Peruvian authorities on Saturday demolished a mausoleum holding eight Shining Path rebels killed during prison massacres more than three decades ago and relocated their remains to a cemetery in a northern part of Lima.
More than 50 police officers and dozens of workers from the cemetery in the Comas district of Peru's capital participated in the operation, said prosecutor Javier Zapata. The remains of the Maoist rebels will be buried in separate niches.
The rebels died in June 1986 riots in three prisons in Lima during which security forces killed 250 suspected Shining Path inmates.

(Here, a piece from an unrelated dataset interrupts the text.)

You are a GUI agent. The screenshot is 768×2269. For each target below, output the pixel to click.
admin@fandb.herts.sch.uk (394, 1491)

Prisoners killed three soldiers and one police officer.
In 2013, prosecutors accused 35 members of Peru's navy of homicide and carrying out extrajudicial executions during the riots, and requested 25- to 28-year sentences. The case is ongoing. The inmates' bodies were burned and buried clandestinely after the massacres but were exhumed by a forensic team starting in 2012.

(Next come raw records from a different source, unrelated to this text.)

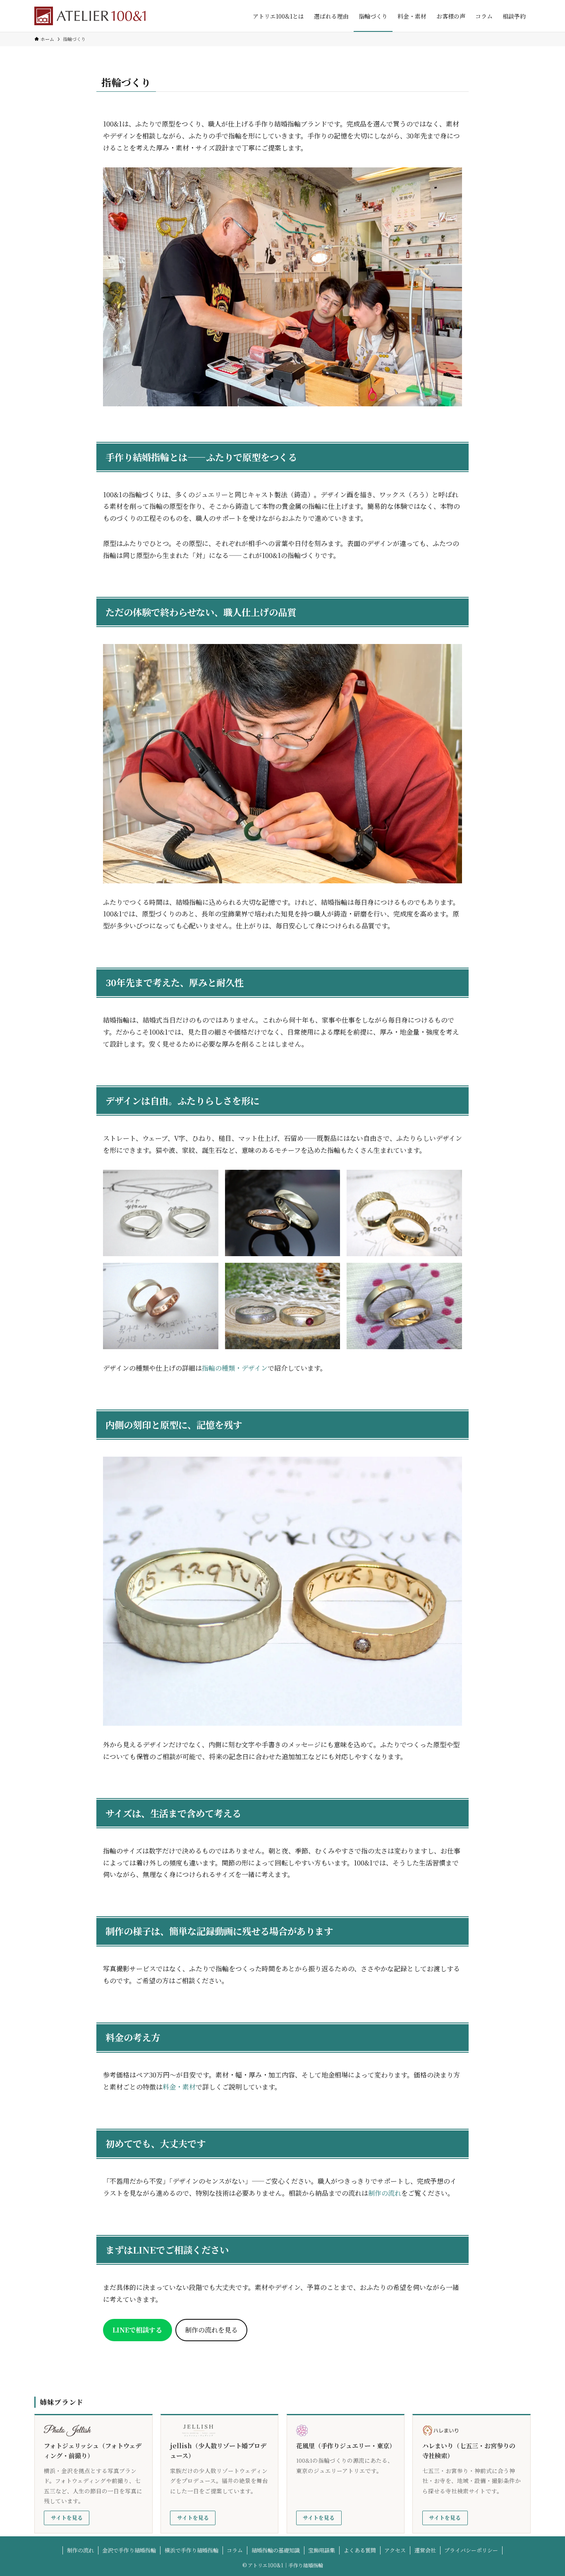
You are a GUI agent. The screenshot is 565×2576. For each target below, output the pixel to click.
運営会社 (425, 2550)
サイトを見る (67, 2517)
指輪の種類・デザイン (235, 1368)
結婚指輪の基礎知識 (275, 2550)
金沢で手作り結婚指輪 (129, 2550)
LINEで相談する (137, 2330)
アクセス (395, 2550)
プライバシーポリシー (471, 2550)
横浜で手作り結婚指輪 (191, 2550)
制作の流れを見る (211, 2330)
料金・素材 (179, 2087)
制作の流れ (384, 2193)
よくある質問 (360, 2550)
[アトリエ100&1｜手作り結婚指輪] (90, 16)
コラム (235, 2550)
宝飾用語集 (321, 2550)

The remains of the eight rebels were the first to be returned to their families. The other remains have not yet been returned.
The mausoleum was built in 2016 by relatives of the dead rebels and was designed to hold up to 51 niches. Conservative parties in Peru and members of the military objected to it as an apology for terrorism and called for it to be taken down. Authorities say its construction was begun without the necessary permits.

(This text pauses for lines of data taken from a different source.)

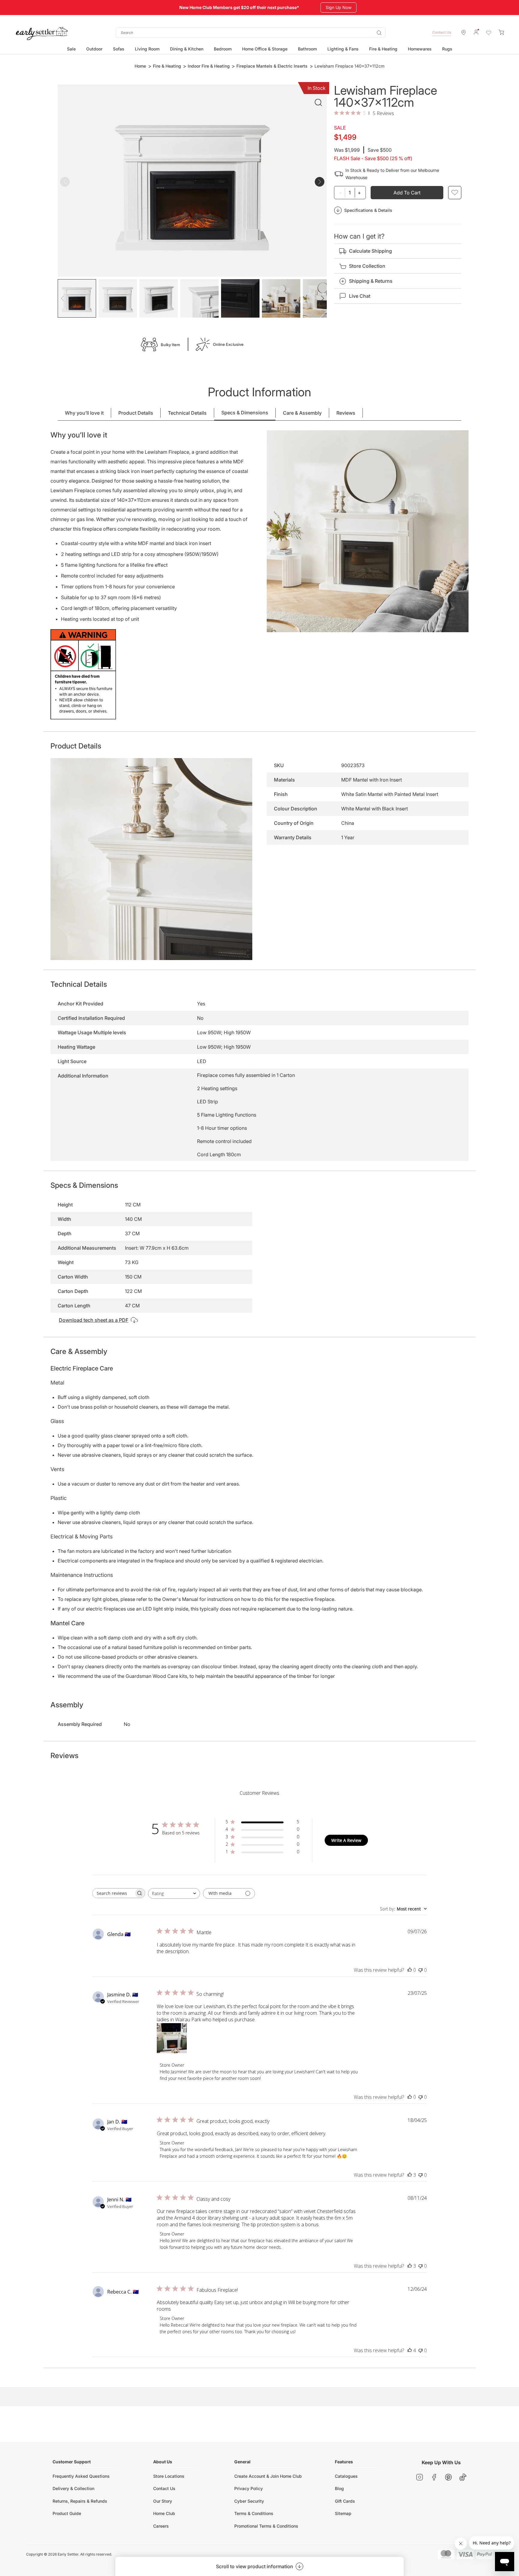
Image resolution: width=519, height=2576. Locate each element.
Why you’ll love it (84, 413)
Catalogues (346, 2476)
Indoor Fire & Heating (209, 66)
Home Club (164, 2513)
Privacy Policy (248, 2488)
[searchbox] (113, 1893)
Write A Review (346, 1840)
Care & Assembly (302, 413)
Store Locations (168, 2476)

A handful of relatives of the dead rebels protested at the cemetery's gates but managed to enter only after the mausoleum had been torn down.
“I felt impotence, indignation and anger; the state doesn't even let the dead rest in peace,'' said Elviro Aponte, 80, father of one of the rebels.
Experts says there are 6,462 clandestine cemeteries throughout Peru, a legacy of the Andean nation's brutal internal conflict. A truth commission found that between 1980 and 2000, fighting among rebel groups, the government and self-defense patrols left up to 70,000 dead.